On October 8, 2013, the inspectors presented the inspection results to Mr. J. Gebbie and other members of the licensee staff. The licensee acknowledged the issues presented. The inspectors confirmed that none of the potential report input discussed was considered proprietary.

.2 Interim Exit Meetings

Interim exits conducted:

  • The inspection results for the area of radioactive solid waste processing and radioactive material handling, storage, and transportation were discussed with Mr. J. Gebbie, Site Vice President, on July 19, 2013.

The inspectors confirmed that none of the potential report input discussed was considered proprietary.

4OA7 Licensee-Identified Violations

The following violations of very low significance (Green) or Severity Level IV were identified by the licensee and are violations of NRC requirements which meets the criteria of the NRC Enforcement Policy for being dispositioned as NCVs.

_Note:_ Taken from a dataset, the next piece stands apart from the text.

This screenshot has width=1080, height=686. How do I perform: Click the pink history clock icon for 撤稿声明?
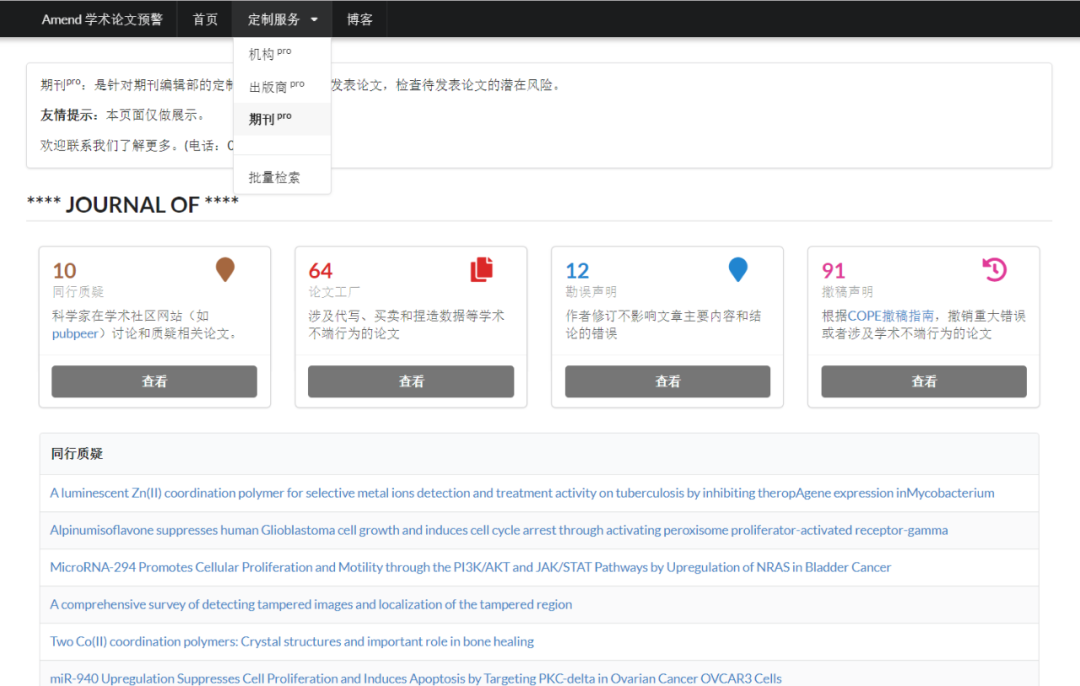pyautogui.click(x=994, y=269)
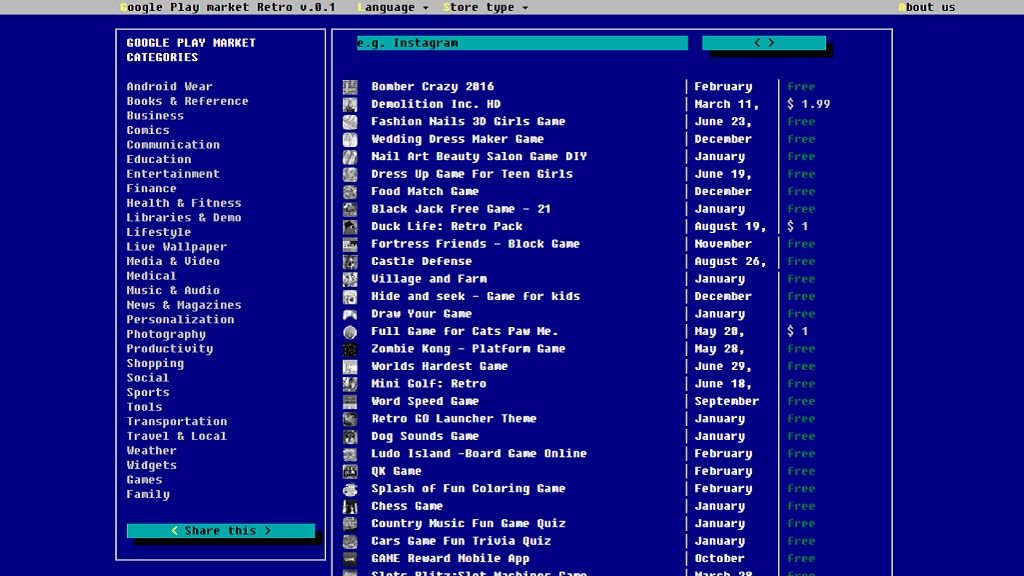Open the About us menu
The image size is (1024, 576).
(x=926, y=7)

.1 Failure to Ensure that Sprinkler System Piping Could be Drained

The licensee identified a finding of very low safety significance (Green) and associated NCV of License Condition 2.C(4) for Unit 1 and 2.C(3)(o) for Unit 2 through a planned work order for the failure to implement and maintain in effect all provisions of their approved fire protection program. Specifically, the installation of the pre-action sprinkler system on the 587-foot, 609-foot, and 633-foot elevations of the auxiliary building did not comply with National Fire Protection Association Standard 13, Standard for the Installation of Sprinkler System, (1971) section 3211 and (1983) section 3-11.1.1, both of which require that all sprinkler pipe and fittings shall be so installed that the system may be drained. This resulted in the plugging of portions of the pre-action sprinkler system, which could have resulted in portions of the system being non-functional during a fire.

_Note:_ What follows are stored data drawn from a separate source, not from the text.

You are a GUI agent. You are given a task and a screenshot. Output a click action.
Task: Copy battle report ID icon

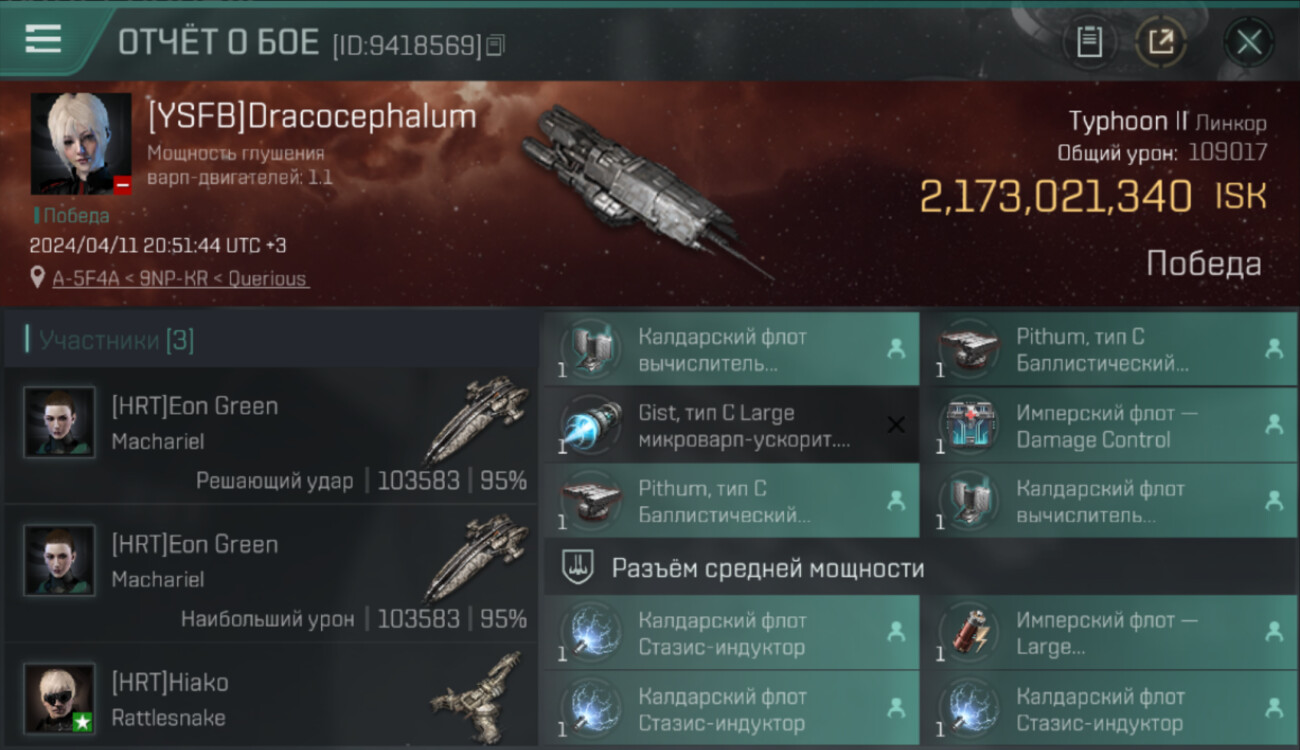[497, 44]
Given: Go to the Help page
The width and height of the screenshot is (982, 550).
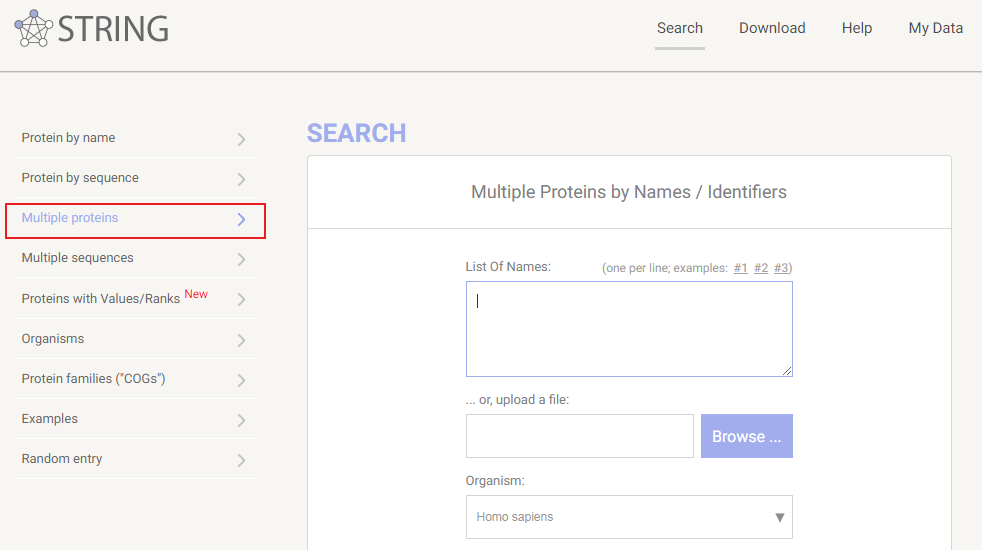Looking at the screenshot, I should (x=857, y=28).
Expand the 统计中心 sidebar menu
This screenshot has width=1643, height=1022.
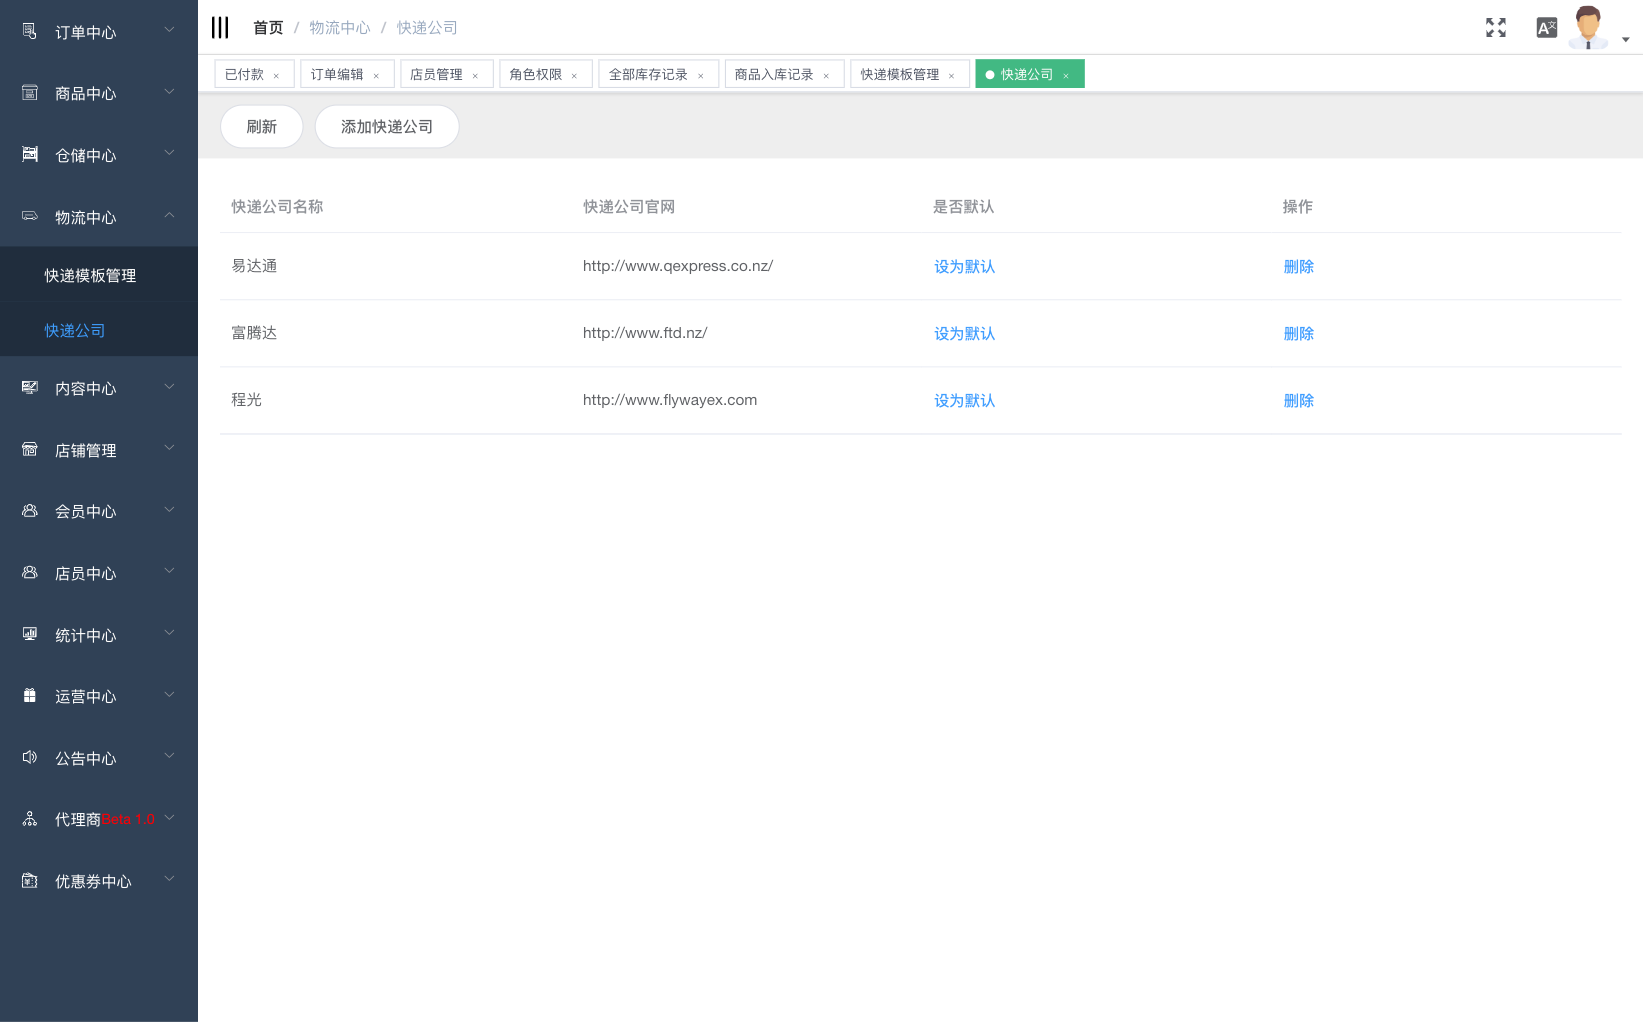(x=98, y=635)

The performance deficiency was determined to be more than minor because it was associated with the Mitigating Systems cornerstone attribute of protection against external factors (fire) and affected the cornerstone objective of ensuring the availability, reliability, and capability of systems that respond to initiating events to prevent undesirable consequences (i.e., core damage). The Region III Senior Risk Analyst used the risk assessment tools of IMC 0609, Appendix F, Fire Protection SDP, and performed bounding analyses using the DC Cook SPAR model, Version 8.22 and Systems Analysis Programs for Hands-on Integrated Reliability Evaluations version 8.0.9.0 software. The finding was determined to be of very low safety significance (Green) because the risk increase using bounding assumptions was below 1E-6 per year. The licensee entered this issue into their CAP as AR 2013-7845, Fire Protection Piping Plugged, dated May 28, 2013, and restored the functionality of the sprinkler system by flushing the affected piping and replacing piping and sprinkler heads as required. The licensee planned on evaluating additional corrective actions to reduce the amount of corrosion in the pre-action sprinkler system.

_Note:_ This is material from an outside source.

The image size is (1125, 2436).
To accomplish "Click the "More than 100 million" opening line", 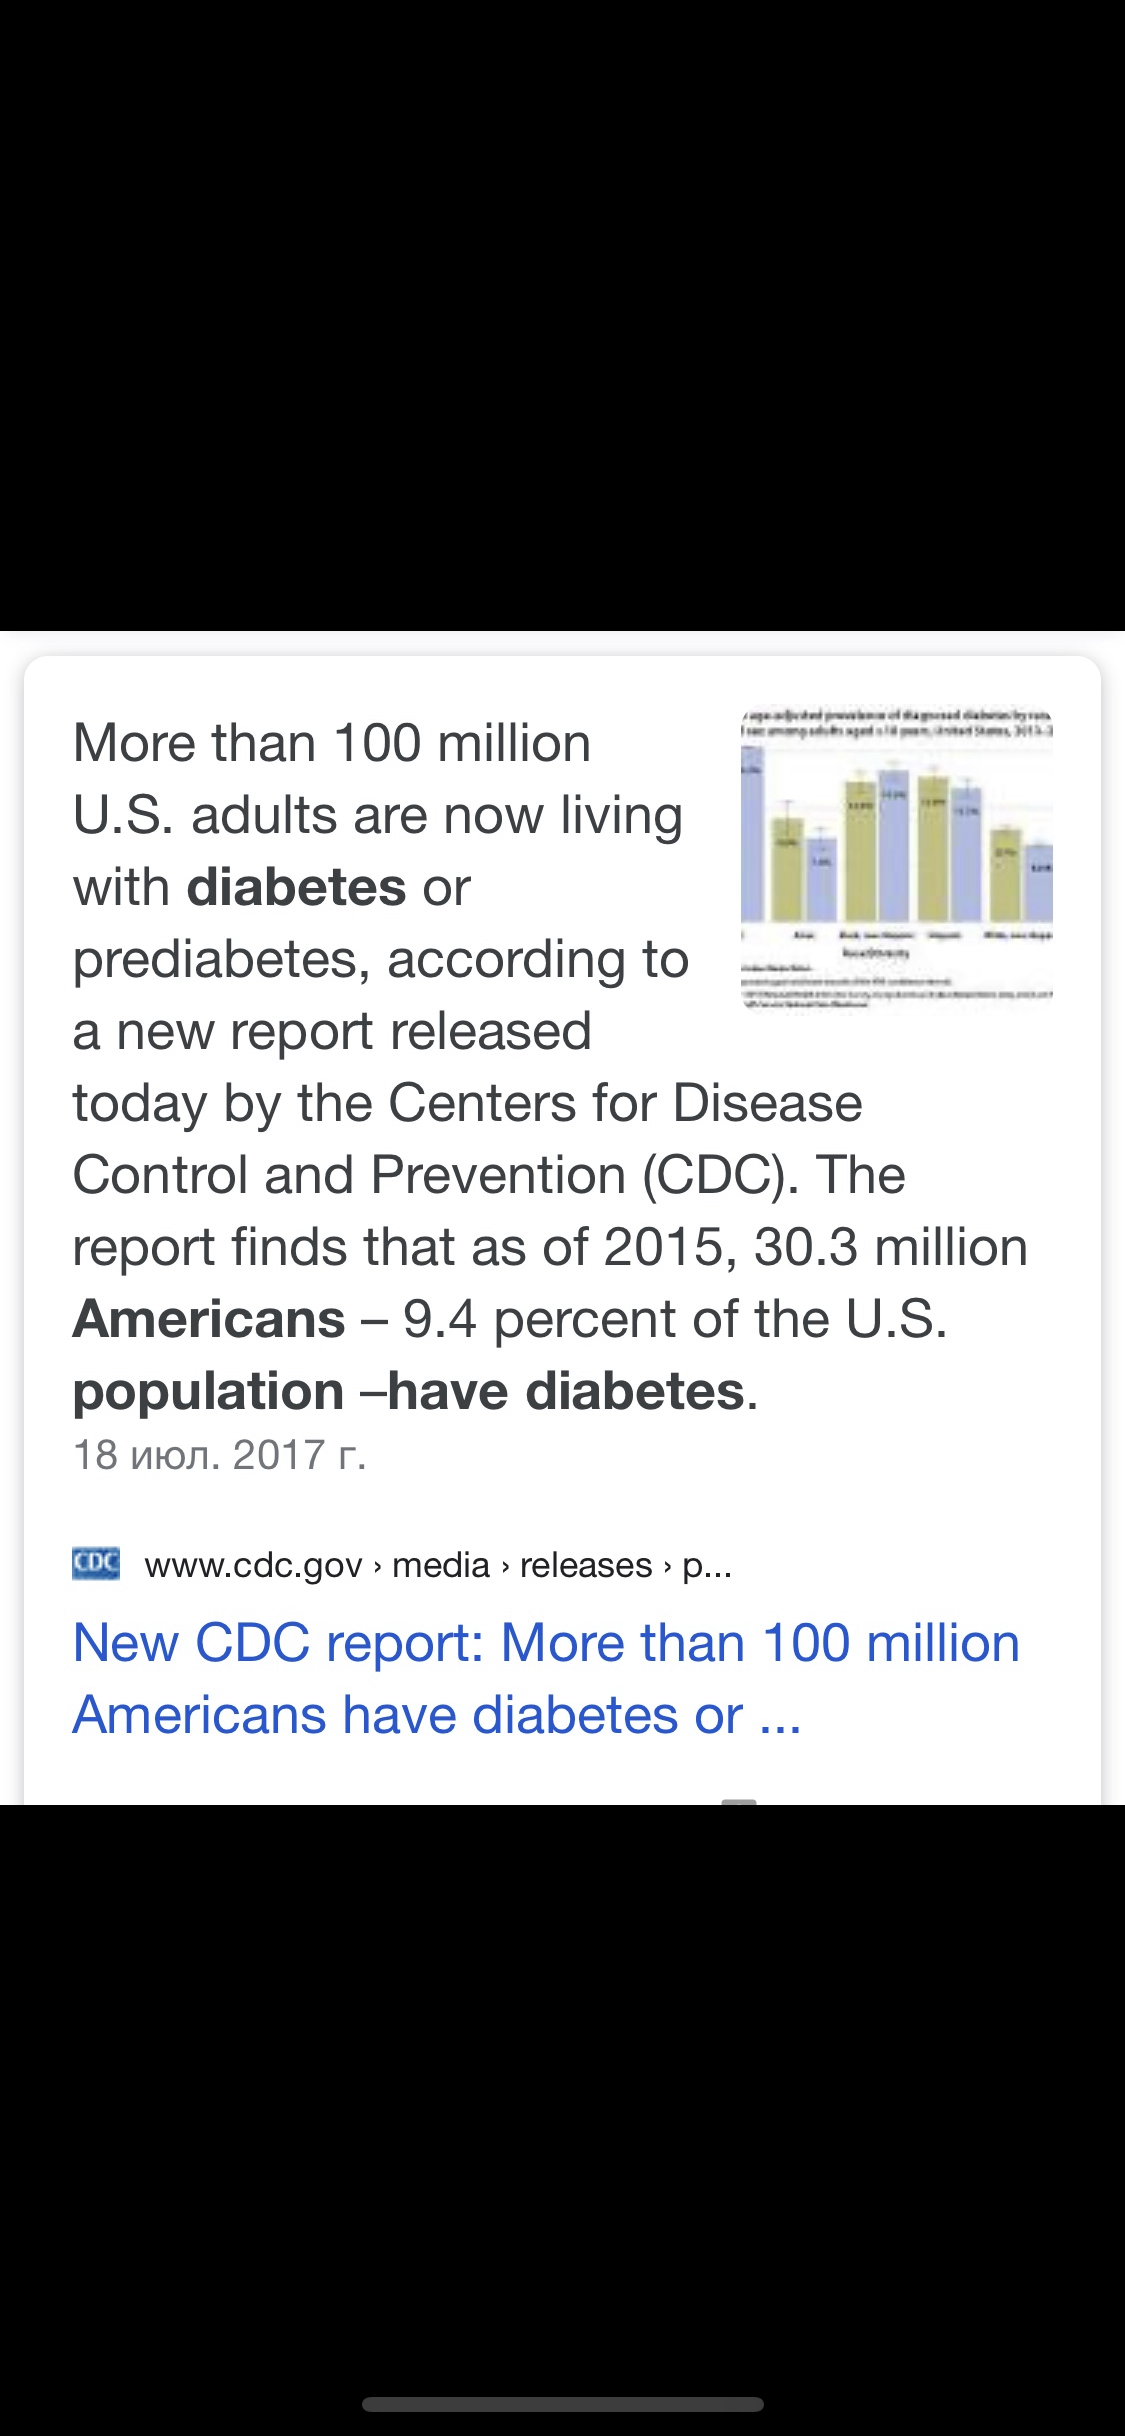I will 332,744.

.2 Untimely Prompt NRC Notifications

Contrary to 10 CFR 50.72(b)(2)(xi) requirements to report, within four hours, any event related to the health and safety of the public for which notification to other government agencies has been made, on April 19, the licensee failed to make the required notification within the four hour requirement. At 2350 on April 18, 2013, the Berrien County 911 Dispatcher notified the licensee that an emergency siren in the nearby Warren Dunes State Park was alarming. Four local citizens had called the dispatcher regarding the siren. The licensee confirmed that the siren should not be activated and took action to silence the siren. Initially, the licensee concluded that the siren actuation was not reportable because the site did not plan to issues a press release and believed the single siren would have minimal impact to the local population. The following day, the licensee reviewed the circumstances surrounding the siren and concluded that 10 CFR 50.72(b)(2)(xi) applied and a four hour report should have been made.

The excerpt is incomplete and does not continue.